Spring Inklings
Last week's Nor'easter didn't reach Montreal, but I wasn't here -- we were in rural central New York State, and we got snowed in. For an entire day, no one moved. At the lake where we were staying, no cars passed, no snowplow broke a path. The entire world outside the windows was muffled and white, as if we were wrapped in a feather duvet.
As I dried the breakfast dishes, a dark shape crossed my peripheral vision. I turned and saw a deer walking down the driveway, a path it probably takes often because there are few people around.

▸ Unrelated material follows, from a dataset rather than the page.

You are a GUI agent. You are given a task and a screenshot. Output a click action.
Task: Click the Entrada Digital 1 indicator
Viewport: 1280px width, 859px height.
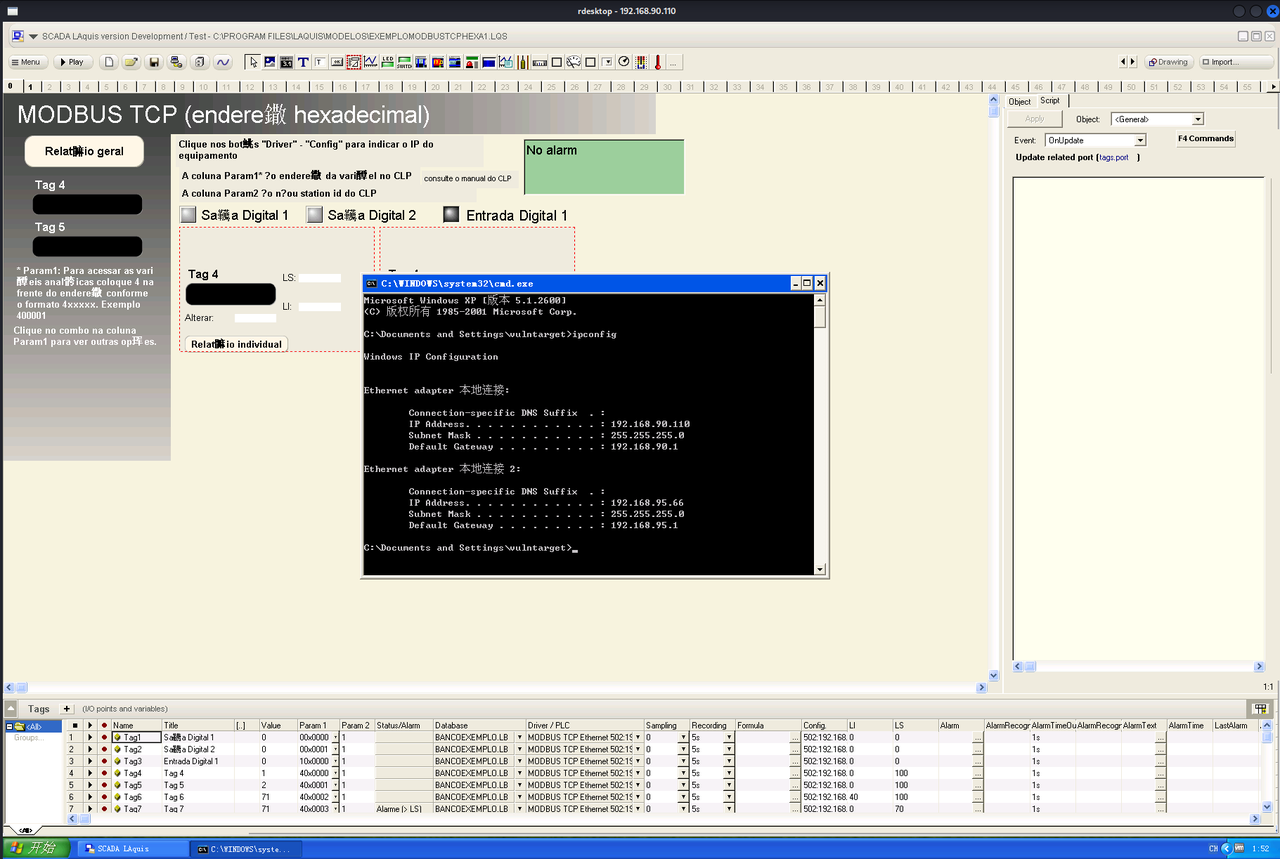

It stopped under the hemlock trees at the top of the bank and dug under the deep snow to eat some of the evergreen groundcover it obviously knew was there.
The light is higher and brighter, though; the days are longer, and we're clearly on our way toward spring. Back in Montreal I've banished the last dried branches of pine and holly from Christmas, and we've enjoyed an orchid and an amaryllis and a pot of hyacinths brought by a thoughtful dinner guest. My bougainvillea, overwintering in the studio windows, is trying to bloom.
Friends on the west coast, others considerably further south, and in England, are already posting pictures of snowdrops and daffodils, but it's going to be another six weeks here before we see many flowers. No wonder I've been staring at my plants, and fixing them in time and ink.